# Chinese Golden Scorpion???????



## PrincessToad (May 21, 2003)

The guy at the local pet shop always calls me when he gets new T's and scorps in and he called me today and said that they just got in a couple of Chinese Golden Scorps.  He did not know the scientific name for it and I have not seen it yet, but does anyone happen to know what this is?  My searches came back with nothing.  Maybe I should just get it anyway.


----------



## Ravnos (May 21, 2003)

My guess would be that they mean Mesobuthus martensii or some ssp therein.

Rav


----------



## Venom (May 21, 2003)

If you get it, just be careful. This scorp packs a punch. One of the guys at Golden Phoenix Exotica got stung by an M. martensii, and it hurt so much he couldn't use his arm for the rest of hte day.


----------



## PrincessToad (May 21, 2003)

I think you are right, but I will know for sure after I see it tonight.  I am still a newbie at scorps.  would this be a good one for me to get?  All I have are black emps right now.

Thanks.


----------



## PrincessToad (May 21, 2003)

Stupid time delay.

====

**Work to complete**
• 1. From the scorpion thread above, list each distinct username that posts in it, naming each one once.
• 2. Please rewrite the scorpion thread above, starting with "## Ravnos (May" and going on through "of hte day.", with "scorp" changed to "scorpion".

**Collected material**
====

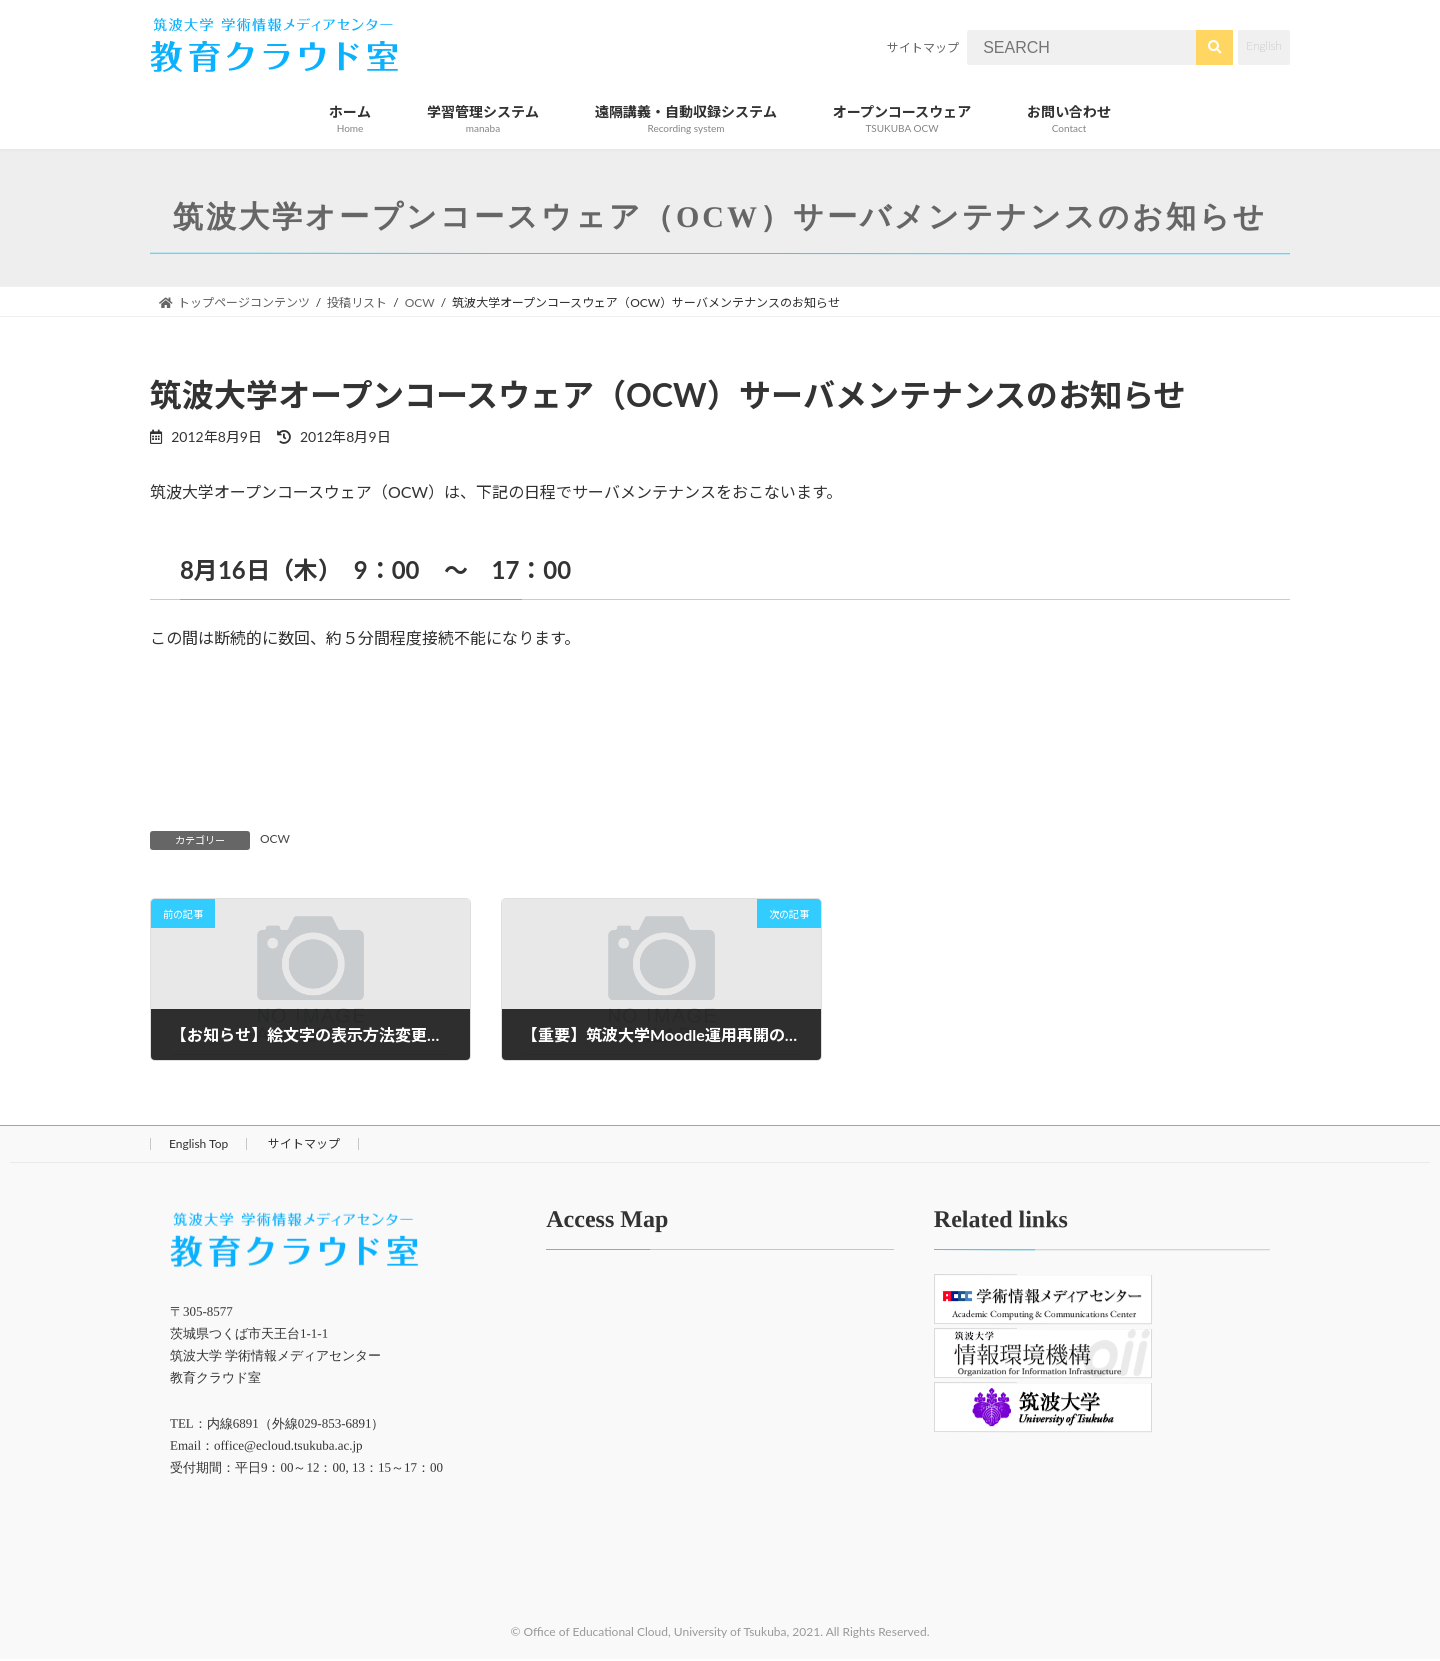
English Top (198, 1143)
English (1264, 45)
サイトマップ (923, 47)
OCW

====

**Answers to the exercise**
• 1. PrincessToad, Ravnos, Venom

• 2.
## Ravnos (May 21, 2003)

My guess would be that they mean Mesobuthus martensii or some ssp therein.

Rav


----------



## Venom (May 21, 2003)

If you get it, just be careful. This scorpion packs a punch. One of the guys at Golden Phoenix Exotica got stung by an M. martensii, and it hurt so much he couldn't use his arm for the rest of hte day.